Wednesday, September 07, 2011

Single-molecule electric motor

As a nano person, I feel like I'm practically obligated to comment on this paper, which has gotten a good deal of media attention. In this experiment, the authors have anchored a single small molecule down to a single-crystal copper surface, in such a way that the molecule can pivot about the single anchoring atom, rotating in the plane of the copper surface. Because of the surface atom arrangement and its interactions with the molecule, the molecule has six energetically equivalent ways that it can be oriented on the metal surface.
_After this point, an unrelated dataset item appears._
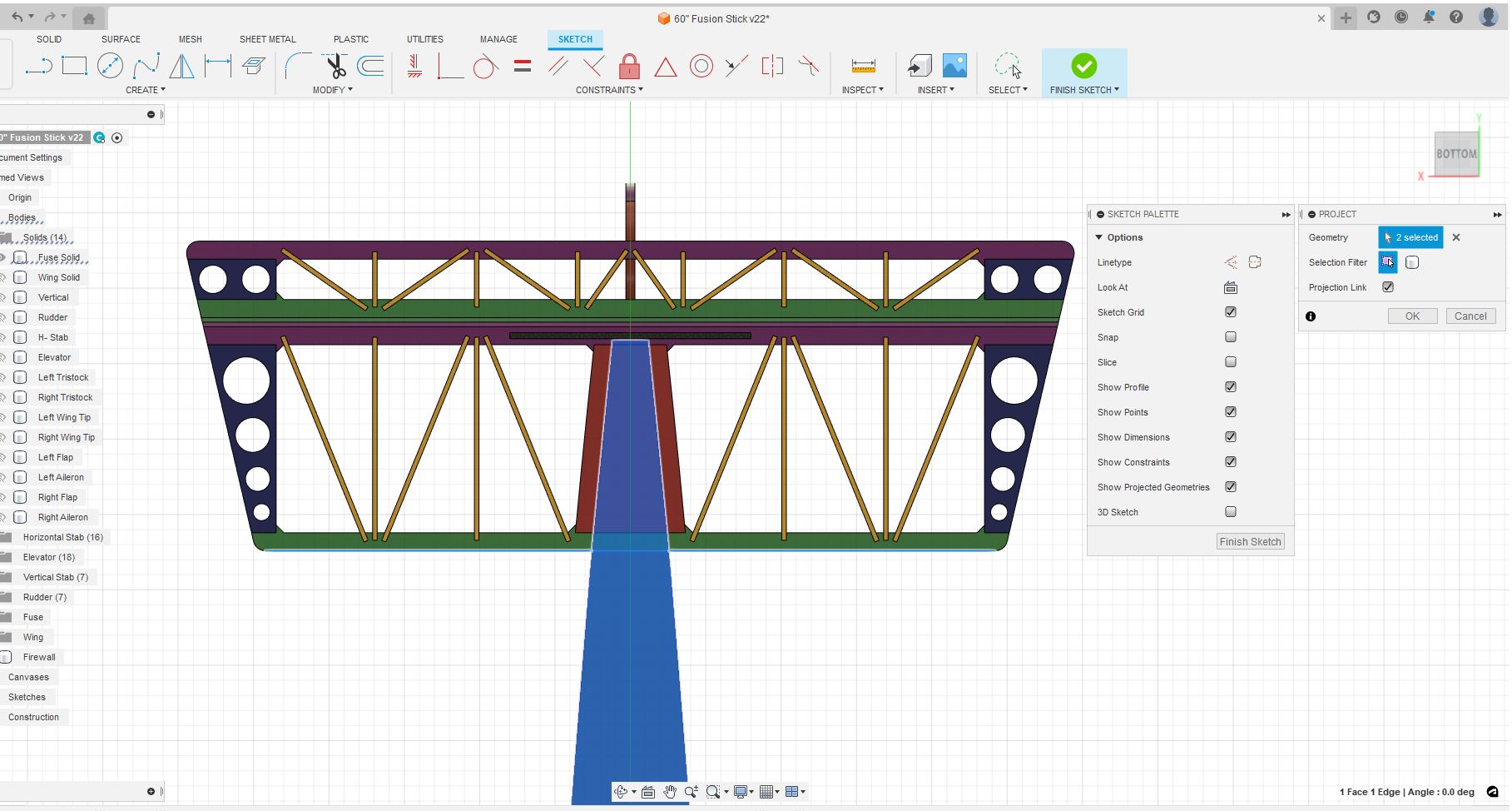Open the Pan hand tool in navigation bar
It's experimentally impressive that the authors came up with a way to track the rotation of the molecule one discrete hop between orientations at a time. This is only do-able when the temperature is sufficiently low that thermally driven orientational diffusion is suppressed. When a current of electrons is properly directed at the molecule, the electrons can dump enough energy into the molecule (inelastically) to kick the molecule around rotationally. In that sense, this is an electric motor. (Of course, while the rotor is a single small molecule, the metal substrate and scanning tunneling microscope tip are macroscopic in size.) The requirements for this particular scheme to work include cryogenic temperatures, ultrahigh vacuum, and ultraclean surfaces. In that sense, talk in the press release about how this will be useful for pushing things around and so forth in, e.g., medical devices is a bit ridiculous. Still a nice experiment, though.  I continue to find the whole problem of nanoscale systems driven out of thermal equilibrium (e.g., by the flow of "hot" electrons) to be fascinating - how is a steady state established, where does the energy go, where does irreversibility come into play, etc.